To get some more debug output I tried out the local kafka-console-conusmer

$ kafka-console-consumer.sh --bootstrap-server xxx:443 --topic my-topic --consumer-property security.protocol=SSL
[2022-02-03 16:34:42,954] ERROR [Consumer clientId=console-consumer, groupId=console-consumer-86311] Connection to node -1 (xxx/xxx.xxx.xxx.xxx:443) failed authentication due to: SSL handshake failed (org.apache.kafka.clients.NetworkClient)
[2022-02-03 16:34:42,955] WARN [Consumer clientId=console-consumer, groupId=console-consumer-86311] Bootstrap broker xxx:443 (id: -1 rack: null) disconnected (org.apache.kafka.clients.NetworkClient)
[2022-02-03 16:34:42,961] ERROR Error processing message, terminating consumer process:  (kafka.tools.ConsoleConsumer$)
org.apache.kafka.common.errors.SslAuthenticationException: SSL handshake failed
Caused by: javax.net.ssl.SSLProtocolException: Unexpected handshake message: server_hello

when I was running kafka with tls1.3 i got a different exception

$ kafka-console-consumer.sh --bootstrap-server xxx:443 --topic my-topic --consumer-property security.protocol=SSL
[2022-02-03 13:43:26,142] ERROR [Consumer clientId=console-consumer, groupId=console-consumer-93267] Connection to node -1 (xxx/xxx.xxx.xxx.xxx:443) failed authentication due to: Failed to process post-handshake messages (org.apache.kafka.clients.NetworkClient)
[2022-02-03 13:43:26,144] WARN [Consumer clientId=console-consumer, groupId=console-consumer-93267] Bootstrap broker xxx:443 (id: -1 rack: null) disconnected (org.apache.kafka.clients.NetworkClient)
[2022-02-03 13:43:26,147] ERROR Error processing message, terminating consumer process:  (kafka.tools.ConsoleConsumer$)
org.apache.kafka.common.errors.SslAuthenticationException: Failed to process post-handshake messages
Caused by: javax.net.ssl.SSLException: Tag mismatch!

also trying out kafkacat

$ kafkacat -C -b xxxx:443 -X security.protocol=ssl -o end -t my-topic
% ERROR: Failed to query metadata for topic my-topic: Local: Broker transport failure

I'm kind of running out of ideas where to look and how to debug the actual problem here.
With internal listeners, the producer & consumer are working fine.

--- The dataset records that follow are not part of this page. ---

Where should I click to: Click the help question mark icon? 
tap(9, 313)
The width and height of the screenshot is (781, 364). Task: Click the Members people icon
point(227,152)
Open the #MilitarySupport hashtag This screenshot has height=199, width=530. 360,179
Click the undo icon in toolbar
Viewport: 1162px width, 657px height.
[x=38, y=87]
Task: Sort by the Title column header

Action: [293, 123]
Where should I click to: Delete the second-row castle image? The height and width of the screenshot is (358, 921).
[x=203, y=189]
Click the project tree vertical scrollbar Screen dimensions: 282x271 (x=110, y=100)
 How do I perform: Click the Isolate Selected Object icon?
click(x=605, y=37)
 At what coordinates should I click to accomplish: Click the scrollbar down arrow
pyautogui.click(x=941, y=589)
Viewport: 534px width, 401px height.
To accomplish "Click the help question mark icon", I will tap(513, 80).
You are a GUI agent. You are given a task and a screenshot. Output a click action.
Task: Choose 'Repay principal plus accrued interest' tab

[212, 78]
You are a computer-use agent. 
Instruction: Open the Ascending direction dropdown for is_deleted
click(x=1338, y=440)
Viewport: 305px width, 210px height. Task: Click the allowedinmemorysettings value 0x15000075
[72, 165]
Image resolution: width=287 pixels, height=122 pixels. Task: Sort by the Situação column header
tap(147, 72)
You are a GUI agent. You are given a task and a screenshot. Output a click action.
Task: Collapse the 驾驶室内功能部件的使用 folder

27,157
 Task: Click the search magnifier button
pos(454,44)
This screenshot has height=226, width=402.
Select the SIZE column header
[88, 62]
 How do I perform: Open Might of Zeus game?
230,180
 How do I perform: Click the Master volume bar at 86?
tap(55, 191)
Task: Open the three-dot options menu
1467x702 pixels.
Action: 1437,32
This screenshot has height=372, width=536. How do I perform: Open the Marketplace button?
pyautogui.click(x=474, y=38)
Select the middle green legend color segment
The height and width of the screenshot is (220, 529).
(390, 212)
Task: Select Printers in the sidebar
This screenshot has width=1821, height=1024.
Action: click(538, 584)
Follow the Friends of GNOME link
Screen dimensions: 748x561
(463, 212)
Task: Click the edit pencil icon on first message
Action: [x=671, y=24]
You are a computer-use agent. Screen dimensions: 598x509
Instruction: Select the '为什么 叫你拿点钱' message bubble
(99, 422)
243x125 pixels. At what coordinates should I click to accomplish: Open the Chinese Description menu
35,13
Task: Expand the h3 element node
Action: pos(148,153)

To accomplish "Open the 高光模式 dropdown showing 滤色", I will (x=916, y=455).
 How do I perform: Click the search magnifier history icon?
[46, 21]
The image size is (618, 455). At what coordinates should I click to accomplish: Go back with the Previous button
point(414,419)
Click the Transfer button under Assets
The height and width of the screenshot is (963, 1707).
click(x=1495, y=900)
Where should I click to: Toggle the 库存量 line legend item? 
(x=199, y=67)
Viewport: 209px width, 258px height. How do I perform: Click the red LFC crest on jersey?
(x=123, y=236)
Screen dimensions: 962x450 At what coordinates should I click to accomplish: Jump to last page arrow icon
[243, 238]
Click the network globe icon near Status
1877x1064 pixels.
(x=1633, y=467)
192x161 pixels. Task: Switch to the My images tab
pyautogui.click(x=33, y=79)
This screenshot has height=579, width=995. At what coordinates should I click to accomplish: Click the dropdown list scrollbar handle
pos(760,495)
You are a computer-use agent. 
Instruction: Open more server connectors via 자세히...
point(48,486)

So in general the kafka is working.

Kind Regards.

[scholzj]

Its quite hard without knowing the configuration. Tag Mismatch sometimes means that you have TLS client authentication enabled in the broker => so you would need to disable it or pass a user certificate. But without understanding the setup it is just guessing.